Segment Open

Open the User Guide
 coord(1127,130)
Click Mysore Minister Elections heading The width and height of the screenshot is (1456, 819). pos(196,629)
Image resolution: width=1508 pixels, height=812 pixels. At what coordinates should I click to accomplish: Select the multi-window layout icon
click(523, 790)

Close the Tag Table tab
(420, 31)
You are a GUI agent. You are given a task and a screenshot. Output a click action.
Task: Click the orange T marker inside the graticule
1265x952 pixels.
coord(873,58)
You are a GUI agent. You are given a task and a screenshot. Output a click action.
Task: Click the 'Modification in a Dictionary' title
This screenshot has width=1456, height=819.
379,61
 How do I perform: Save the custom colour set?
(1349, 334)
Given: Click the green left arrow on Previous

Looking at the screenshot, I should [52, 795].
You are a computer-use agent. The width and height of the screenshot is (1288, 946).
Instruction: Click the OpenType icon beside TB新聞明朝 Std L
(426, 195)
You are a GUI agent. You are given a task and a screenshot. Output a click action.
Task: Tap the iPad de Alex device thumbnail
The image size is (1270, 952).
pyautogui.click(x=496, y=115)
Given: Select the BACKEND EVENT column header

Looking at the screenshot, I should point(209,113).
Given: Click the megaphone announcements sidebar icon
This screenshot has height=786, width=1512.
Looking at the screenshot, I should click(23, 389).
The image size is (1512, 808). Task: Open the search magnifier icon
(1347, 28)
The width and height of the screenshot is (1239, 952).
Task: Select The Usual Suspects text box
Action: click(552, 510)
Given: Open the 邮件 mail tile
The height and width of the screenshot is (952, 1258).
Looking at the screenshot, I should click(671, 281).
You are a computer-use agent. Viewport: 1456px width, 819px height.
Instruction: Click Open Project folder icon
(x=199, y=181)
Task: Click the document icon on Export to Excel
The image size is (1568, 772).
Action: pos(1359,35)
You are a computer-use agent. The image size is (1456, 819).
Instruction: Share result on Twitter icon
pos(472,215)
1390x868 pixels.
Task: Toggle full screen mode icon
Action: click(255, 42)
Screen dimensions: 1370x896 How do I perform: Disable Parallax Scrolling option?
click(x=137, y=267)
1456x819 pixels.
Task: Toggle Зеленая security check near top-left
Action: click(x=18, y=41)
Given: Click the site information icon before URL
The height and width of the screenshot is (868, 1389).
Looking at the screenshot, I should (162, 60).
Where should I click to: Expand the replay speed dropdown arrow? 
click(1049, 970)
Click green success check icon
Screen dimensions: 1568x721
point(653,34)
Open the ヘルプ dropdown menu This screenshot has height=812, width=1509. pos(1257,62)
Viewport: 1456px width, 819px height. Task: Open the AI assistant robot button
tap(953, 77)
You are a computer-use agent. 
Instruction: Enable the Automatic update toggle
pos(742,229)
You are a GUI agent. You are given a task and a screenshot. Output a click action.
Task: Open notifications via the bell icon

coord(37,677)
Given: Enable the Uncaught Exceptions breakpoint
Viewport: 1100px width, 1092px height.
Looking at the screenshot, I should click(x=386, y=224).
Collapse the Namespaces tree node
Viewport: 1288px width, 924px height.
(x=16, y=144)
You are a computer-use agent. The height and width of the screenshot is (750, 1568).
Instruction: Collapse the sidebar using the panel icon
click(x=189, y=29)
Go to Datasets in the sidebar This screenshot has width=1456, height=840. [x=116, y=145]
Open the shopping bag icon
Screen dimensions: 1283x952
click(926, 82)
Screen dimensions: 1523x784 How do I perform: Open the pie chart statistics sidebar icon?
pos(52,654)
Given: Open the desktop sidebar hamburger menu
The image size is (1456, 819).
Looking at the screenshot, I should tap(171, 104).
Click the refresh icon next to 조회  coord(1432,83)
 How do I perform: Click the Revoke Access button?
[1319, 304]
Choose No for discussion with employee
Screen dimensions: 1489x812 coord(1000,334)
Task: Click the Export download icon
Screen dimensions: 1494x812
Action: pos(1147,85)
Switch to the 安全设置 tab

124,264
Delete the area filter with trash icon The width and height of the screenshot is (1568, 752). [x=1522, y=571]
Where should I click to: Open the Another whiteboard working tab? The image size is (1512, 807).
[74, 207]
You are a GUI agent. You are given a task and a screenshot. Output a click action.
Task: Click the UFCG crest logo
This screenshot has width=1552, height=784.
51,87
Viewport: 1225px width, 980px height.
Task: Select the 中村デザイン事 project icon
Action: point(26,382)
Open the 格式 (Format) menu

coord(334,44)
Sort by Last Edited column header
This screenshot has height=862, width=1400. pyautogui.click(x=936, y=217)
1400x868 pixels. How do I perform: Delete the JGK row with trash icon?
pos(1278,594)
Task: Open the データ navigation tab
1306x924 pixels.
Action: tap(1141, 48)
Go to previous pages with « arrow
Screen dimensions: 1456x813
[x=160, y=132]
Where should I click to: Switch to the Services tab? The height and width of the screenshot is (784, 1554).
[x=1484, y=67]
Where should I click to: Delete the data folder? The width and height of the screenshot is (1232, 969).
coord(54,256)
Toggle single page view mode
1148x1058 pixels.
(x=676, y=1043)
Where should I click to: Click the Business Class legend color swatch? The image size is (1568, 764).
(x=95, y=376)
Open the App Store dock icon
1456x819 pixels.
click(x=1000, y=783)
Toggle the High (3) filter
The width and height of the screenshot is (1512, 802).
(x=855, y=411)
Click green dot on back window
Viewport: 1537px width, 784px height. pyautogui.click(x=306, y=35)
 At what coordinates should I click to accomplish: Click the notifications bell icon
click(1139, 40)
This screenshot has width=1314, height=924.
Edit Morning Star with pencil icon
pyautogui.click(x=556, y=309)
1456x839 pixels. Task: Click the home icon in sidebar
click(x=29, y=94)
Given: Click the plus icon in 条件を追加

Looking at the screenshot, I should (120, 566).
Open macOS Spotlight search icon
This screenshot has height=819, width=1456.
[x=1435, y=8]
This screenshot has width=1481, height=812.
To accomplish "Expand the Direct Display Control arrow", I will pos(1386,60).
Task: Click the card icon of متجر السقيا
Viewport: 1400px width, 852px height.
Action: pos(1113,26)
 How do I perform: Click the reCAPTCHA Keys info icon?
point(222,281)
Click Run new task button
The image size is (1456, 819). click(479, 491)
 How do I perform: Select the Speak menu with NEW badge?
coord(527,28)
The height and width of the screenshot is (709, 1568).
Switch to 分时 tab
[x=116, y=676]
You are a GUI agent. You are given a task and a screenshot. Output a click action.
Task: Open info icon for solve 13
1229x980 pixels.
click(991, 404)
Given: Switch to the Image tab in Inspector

Segment Closed

Whenever a line of the data holds the string "computer", pick that line out.

> ANSWER SPACE
You are a computer-use agent. The width and height of the screenshot is (1288, 946).
You are a computer-use agent. Viewport: 1456px width, 819px height.
You are a computer-use agent. The image size is (1456, 819).
You are a computer-use agent. 
You are a computer-use agent. The height and width of the screenshot is (750, 1568).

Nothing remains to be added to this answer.